December 6, 2018 — The British Columbia Auto Recyclers Division (B-CAR) has been seeing a declining percentage of recycled parts utilized within the province, and is seeking answers.
Recyclers who are known as allied subscribers that supply parts for the ICBC, have been experiencing a decline in recycled parts utilization over the past seven years despite the rise in demand for recycled parts. They have also been purchasing less salvage units.
“In 2011, 9.6 percent of all parts utilized for repairs were recycled, in other words for every 100 parts 10 of them were recycled. Fast forwarding to 2017 and the percentage of parts utilized declined to 7.2 percent,” said Ken Hendricks, industry relations advisor for BCAR Division.
Hendricks explained that the number of accidents in the province has increased from around 200,000 in 2014 to about 350,000 in 2017. The request for recycled parts has only been increasing as collision repairers are still requesting them but the recyclers are buying fewer parts. Why this is happening? Hendrick said that is the million-dollar question.
The question can point to a few assumptions, which would include OEMs playing a role into this with their aggressive price matching of parts and making it so the repair procedures on vehicles can’t use recycled parts during the repair process.

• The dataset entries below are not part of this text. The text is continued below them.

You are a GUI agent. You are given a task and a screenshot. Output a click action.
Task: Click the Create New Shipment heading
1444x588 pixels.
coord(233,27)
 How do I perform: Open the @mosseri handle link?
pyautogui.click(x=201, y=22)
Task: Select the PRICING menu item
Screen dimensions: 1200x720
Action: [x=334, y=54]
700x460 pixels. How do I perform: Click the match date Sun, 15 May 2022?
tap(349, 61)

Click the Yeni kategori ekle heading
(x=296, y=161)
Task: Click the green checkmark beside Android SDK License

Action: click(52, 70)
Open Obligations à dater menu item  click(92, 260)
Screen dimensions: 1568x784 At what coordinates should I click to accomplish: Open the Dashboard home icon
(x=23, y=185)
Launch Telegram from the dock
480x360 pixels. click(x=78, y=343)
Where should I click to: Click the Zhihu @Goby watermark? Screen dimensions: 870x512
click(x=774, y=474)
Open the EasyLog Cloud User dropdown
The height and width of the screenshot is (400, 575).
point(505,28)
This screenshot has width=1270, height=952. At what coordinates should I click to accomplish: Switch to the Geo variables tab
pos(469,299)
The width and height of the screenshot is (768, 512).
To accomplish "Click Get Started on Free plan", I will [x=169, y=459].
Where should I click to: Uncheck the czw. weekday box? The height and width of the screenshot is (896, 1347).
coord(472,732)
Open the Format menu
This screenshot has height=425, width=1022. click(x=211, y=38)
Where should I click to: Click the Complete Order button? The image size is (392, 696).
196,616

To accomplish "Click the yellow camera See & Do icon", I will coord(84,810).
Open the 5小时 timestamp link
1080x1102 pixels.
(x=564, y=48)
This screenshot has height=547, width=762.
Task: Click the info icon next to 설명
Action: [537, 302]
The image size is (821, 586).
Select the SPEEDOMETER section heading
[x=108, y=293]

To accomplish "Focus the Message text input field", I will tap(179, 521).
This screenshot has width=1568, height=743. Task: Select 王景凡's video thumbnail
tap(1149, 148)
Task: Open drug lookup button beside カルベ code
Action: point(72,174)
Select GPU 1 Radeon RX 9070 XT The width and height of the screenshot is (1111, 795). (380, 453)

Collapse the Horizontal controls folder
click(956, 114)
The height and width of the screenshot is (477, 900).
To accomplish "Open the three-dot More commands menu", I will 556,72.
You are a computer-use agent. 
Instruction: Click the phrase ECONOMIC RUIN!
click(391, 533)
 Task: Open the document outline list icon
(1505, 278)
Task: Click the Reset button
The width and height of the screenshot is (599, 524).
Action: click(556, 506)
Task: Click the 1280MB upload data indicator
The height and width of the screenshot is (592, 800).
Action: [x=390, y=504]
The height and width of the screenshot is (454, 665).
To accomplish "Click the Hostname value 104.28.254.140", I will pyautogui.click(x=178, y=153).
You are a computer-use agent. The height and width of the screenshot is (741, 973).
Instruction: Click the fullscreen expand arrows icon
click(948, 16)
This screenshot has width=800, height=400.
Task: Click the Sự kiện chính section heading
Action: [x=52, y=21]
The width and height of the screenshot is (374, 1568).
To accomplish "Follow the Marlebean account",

In British Columbia non-allied recyclers are purchasing new vehicles and shipping the units overseas, which means that parts from these vehicles will not be available for repairs leaving a repair facility to use only OEM or aftermarket parts.
With more new vehicles hitting the market, Henricks says he can see this being an even bigger problem down the road, if nothing is dealt with now.
In efforts to overcome this, the B-CAR has been working alongside the government to figure out how to improve these trends for recyclers in the province.